UTF-8 conversions

Arkane

Hey guys,

I'm having some problems trying to convert stuff to access an external api.
The site I'm using has access by querying with a title formatted as UTF-8, however I can't seem to get the right results in php.

I have been messing around all day, and have made no progress basically.

What I have so far, is

urlencode(utf8_encode($game))

This half works, but not fully
What I'm trying to get it this

Game = The Incredible Hulk™, Actual Result = The+Incredible+Hulk%99, Desired Result = The+Incredible+Hulk%E2%84%A2

Game = Unreal Tournament® 3, Actual Result = Unreal+Tournament%C2%AE+3, Desired Result = Unreal+Tournament%C2%AE+3

Game = LEGO® Indiana Jones™, Actual Result = LEGO%C2%AE+Indiana+Jones%C2%99, Desired Result = LEGO%C2%AE+Indiana+Jones%E2%84%A2

As you can see, it works for some symbols, but not others. I've been searching, and according to the letter database, the desired does match up for what the UTF-8 codes should be, I'm just not getting them.

I'm pulling the game names out of a mysql database, but I have also tried it as a constant, and still have the same problem.
Can anyone give any suggestions asto why this is happening, or what might make it go right?

Cheers
Arkane

Weedpacket

*Why would you want ™ to come out as \xe2\x84\xa2 ? Encoded as UTF-8 it's \xc2\x99, not \xe2\x84\xa2.

Arkane

Weedpacket;10907322 wrote:
*Why would you want ™ to come out as \xe2\x84\xa2 ? Encoded as UTF-8 it's \xc2\x99, not \xe2\x84\xa2.

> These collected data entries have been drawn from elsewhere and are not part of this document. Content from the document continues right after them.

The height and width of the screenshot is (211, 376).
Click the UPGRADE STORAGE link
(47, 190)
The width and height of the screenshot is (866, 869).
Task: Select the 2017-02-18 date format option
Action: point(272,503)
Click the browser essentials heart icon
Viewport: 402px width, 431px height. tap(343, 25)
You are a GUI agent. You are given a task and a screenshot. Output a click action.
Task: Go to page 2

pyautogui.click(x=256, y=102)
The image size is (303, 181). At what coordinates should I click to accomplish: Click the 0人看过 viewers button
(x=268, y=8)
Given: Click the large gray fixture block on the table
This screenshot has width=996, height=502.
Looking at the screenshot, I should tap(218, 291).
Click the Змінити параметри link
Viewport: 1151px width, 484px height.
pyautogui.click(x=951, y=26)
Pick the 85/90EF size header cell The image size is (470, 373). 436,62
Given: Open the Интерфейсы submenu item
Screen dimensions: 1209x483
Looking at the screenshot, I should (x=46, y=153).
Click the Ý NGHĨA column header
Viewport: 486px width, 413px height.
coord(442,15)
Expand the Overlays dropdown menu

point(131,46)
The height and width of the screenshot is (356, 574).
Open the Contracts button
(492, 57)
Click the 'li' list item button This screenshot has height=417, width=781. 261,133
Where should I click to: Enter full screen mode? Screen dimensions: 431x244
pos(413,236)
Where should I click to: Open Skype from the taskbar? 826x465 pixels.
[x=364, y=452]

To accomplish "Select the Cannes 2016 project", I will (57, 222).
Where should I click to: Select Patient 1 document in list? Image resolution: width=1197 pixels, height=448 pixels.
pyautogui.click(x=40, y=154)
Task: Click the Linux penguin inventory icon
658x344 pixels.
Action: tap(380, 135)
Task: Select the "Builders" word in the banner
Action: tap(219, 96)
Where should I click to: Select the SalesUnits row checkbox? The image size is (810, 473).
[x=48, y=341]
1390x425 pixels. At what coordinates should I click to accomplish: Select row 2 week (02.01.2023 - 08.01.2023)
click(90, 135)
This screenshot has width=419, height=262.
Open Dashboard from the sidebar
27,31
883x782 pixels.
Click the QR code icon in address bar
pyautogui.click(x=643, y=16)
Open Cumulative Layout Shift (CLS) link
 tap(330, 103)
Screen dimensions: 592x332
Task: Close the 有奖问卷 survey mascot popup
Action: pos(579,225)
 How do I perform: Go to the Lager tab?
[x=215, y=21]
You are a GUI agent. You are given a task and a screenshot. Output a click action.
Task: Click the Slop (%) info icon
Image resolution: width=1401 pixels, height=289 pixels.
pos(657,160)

Thats the result I keep getting, but the api I'm trying to access has it as e2,84,a2, so that waht I need. I just assumed it was UTF-8 (well, not entirely assumed, got it fromthis page during my hunting for information, so naturally assumed it was right.

Perhaps its actually another encoding or something that I may be able to find?

Cheers
Arkane

Weedpacket

Oh; I see what's going on. The text you've got (wherever it's come from) is encoded (and you're displaying it) according to the Windows-1251 character set, which puts ™ at code point 153.

Unicode puts that glyph at code point 8482. For the most part the two agree, but this is one place where they don't.

[man]iconv/man; returns the proper byte sequence.

Curiously, if I look at the source code of this page, your trademark signs appear as numeric entities &#8482; and mine appear as ™ - even though this page is allegedly ISO-8859-1. That is weird.

Arkane

OK, this just seems a very odd situation.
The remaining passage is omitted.